===== DATA =====
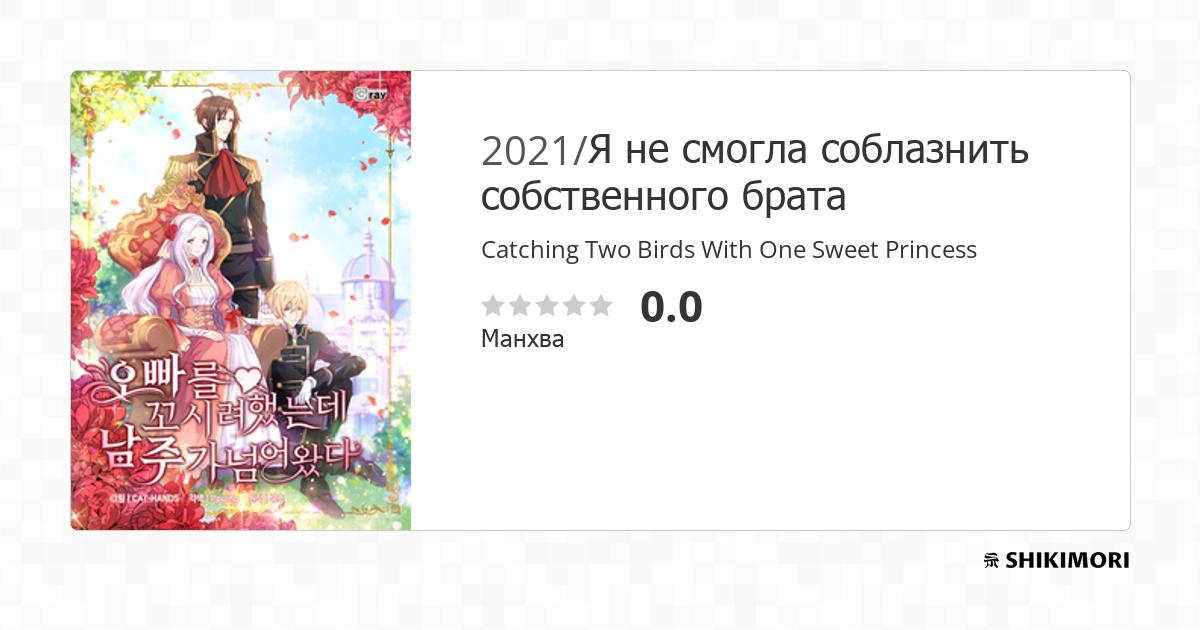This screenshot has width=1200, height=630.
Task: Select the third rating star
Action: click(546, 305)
=====
===== DATA =====
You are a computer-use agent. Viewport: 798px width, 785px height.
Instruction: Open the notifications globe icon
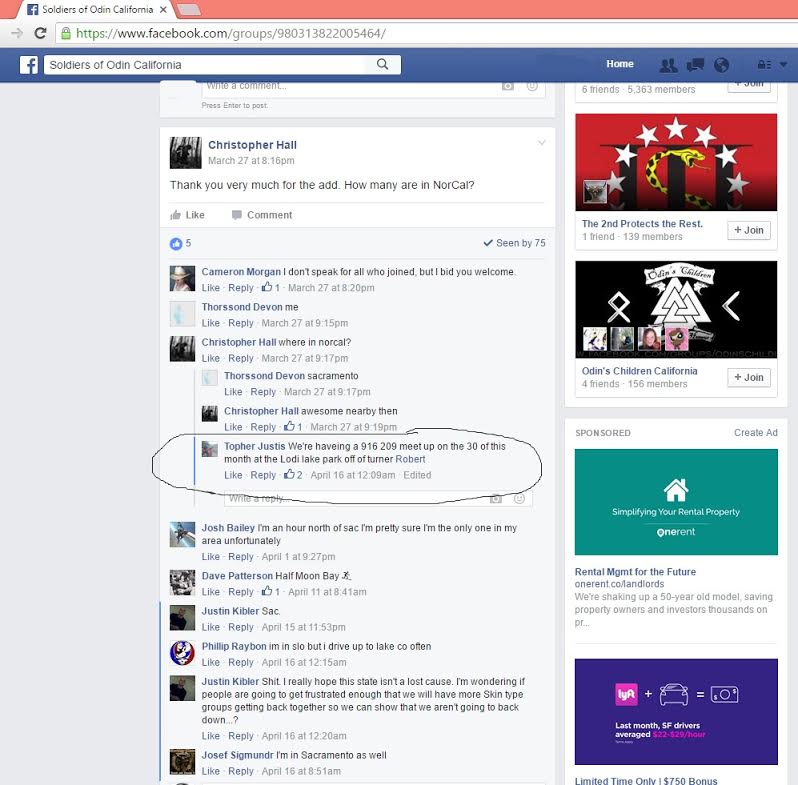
=====
Set down only the lines above that fall between the line holding "You are a computer-use" and the line holding "Instruction: Open the", inclusive, keeping each exact.

You are a computer-use agent. Viewport: 798px width, 785px height.
Instruction: Open the notifications globe icon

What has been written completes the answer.